I’ve seen Leftists all across this spectrum in my experience in activist circles. There is a reactionary faction that tends to overlap with the social justice camp that is very fired up about injustices on an identarian basis. My guess is that these are much more time-intensive converts.

The camp that I think is a low-hanging fruit is the camp that my friends and I occupy: strategic Leftists—these are systems thinkers that use a lot of utilitarian reasoning and will be disciplined in trying to reach those ends. My Leftist friends that are EA, EA-sympathetic, and who might become EA in the future are from this camp.

Here are the two highly visible things I would use to approximate where Leftists are on that spectrum:

  1. Cause selection amongst Leftists causes
  2. How much they engage (or don’t) in unconstructive culture war interactions

#1

Look for Leftists that prioritize climate disruption and structural change (i.e. money-in-politics, voting, and other government reforms) because they are likely making those choices based on considerations of existential risk (climate disruption) and return on investment/force-multiplier effect (structural change).
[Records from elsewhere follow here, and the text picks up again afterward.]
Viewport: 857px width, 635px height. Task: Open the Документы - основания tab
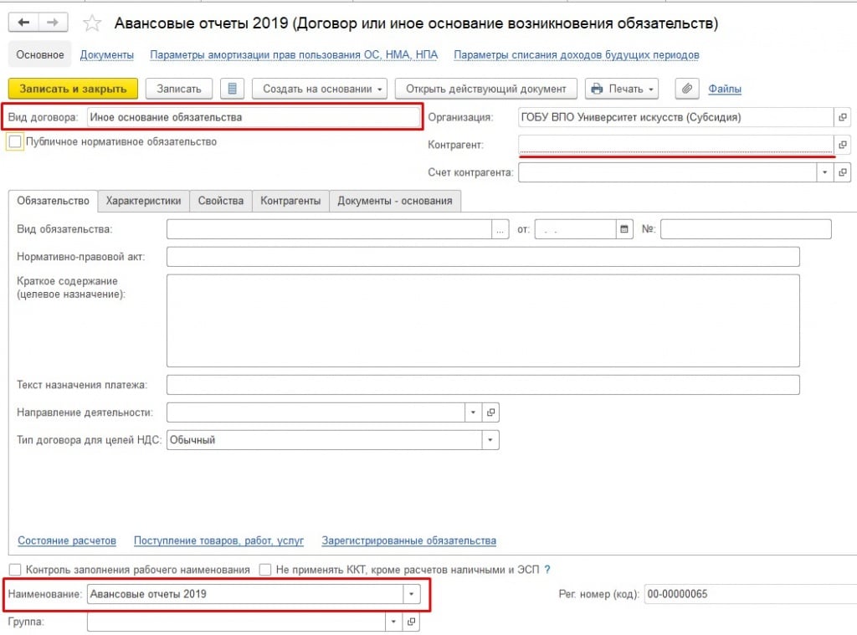coord(395,201)
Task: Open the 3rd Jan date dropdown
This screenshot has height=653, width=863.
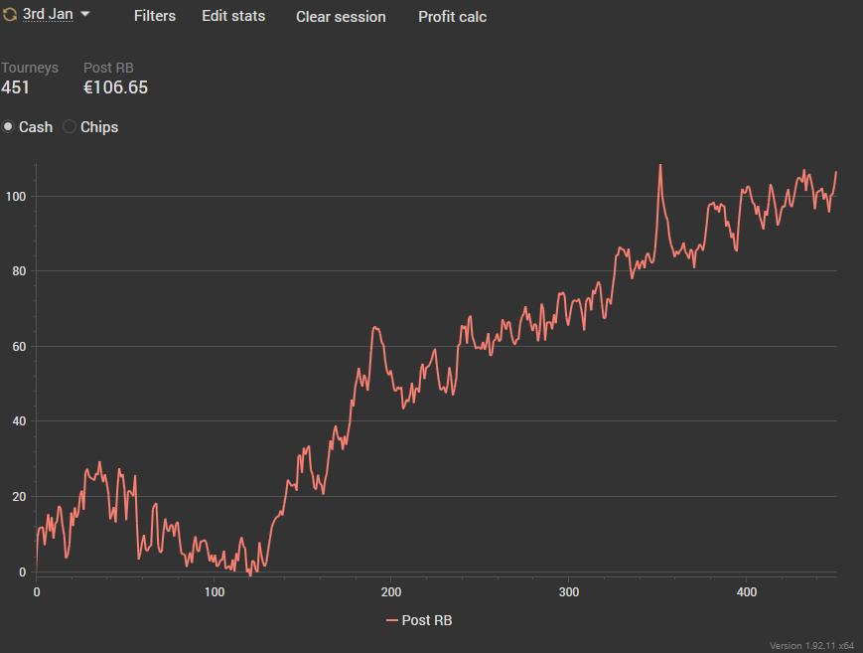Action: 47,15
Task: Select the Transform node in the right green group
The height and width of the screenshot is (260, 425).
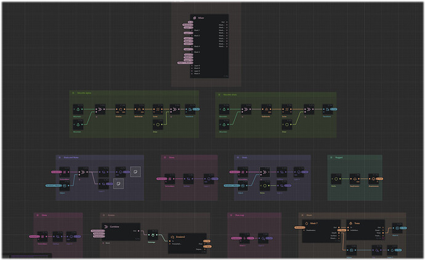Action: pos(328,110)
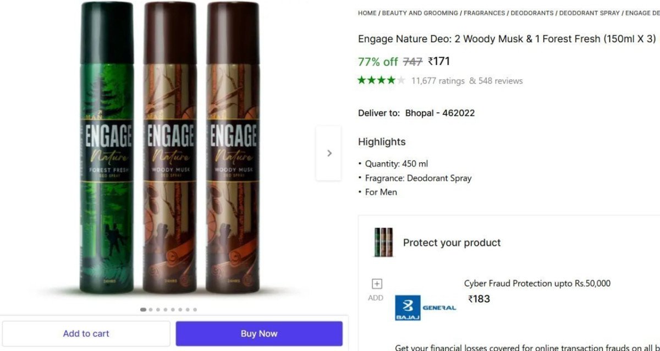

A Leftist that isn’t trying to maximize impact and isn’t being strategic are likely the ones that, for example, are one month focused on gun control because of school shootings, the next month focused on pro-choice protests.  

#2

Reactionary Leftists don’t restrain themselves from engaging in the culture war. They feel just and righteous engaging in interactions that likely polarize their opponent even farther from their position. Strategic Leftists know this hurts their agenda and will be more patient and deliberate in their language when engaging with a person with opposing views. They will also know to shift the focus from culture war issues to class/anti-establishment issues with Right-wing populists.

 

Note:

This is my working theory informed by my experiences. There is risk it is not generalizable and that the Leftists friend circle I am in is not representative.

I would be interested in working with anyone on trying to test this framework.

 

What Leftists can offer to EA

  • Good organizers.
    • They have learned to organize and build communities without a lot of money, as well as to thoughtfully build inclusive spaces (caveat: we have seen some of this go overboard to where identity trumps intellectual merit).
  • The value of politics
    • They understand how government is a force multiplier and that most things we care about eventually intersect, or are even bottlenecked by, government and politics.
    • This is why in university I chose to spend my time working on political stuff instead of engaging more with EA. EA has since grown more into appreciating the power of policy and politics, and thus EA needs more talent to scale into this space (and Lefties becoming EAs can help with this).

 

What EAs can offer to Leftists

  • A broader view of existential risk
    • i.e. things other than climate disruption
  • The divergence of justice and effectiveness
    • i.e. in most scenarios you are hurting your agenda through antagonism and shouting people down, even if the other people are engaging in soft bigotry. Leftists need to be more utilitarian in their interactions.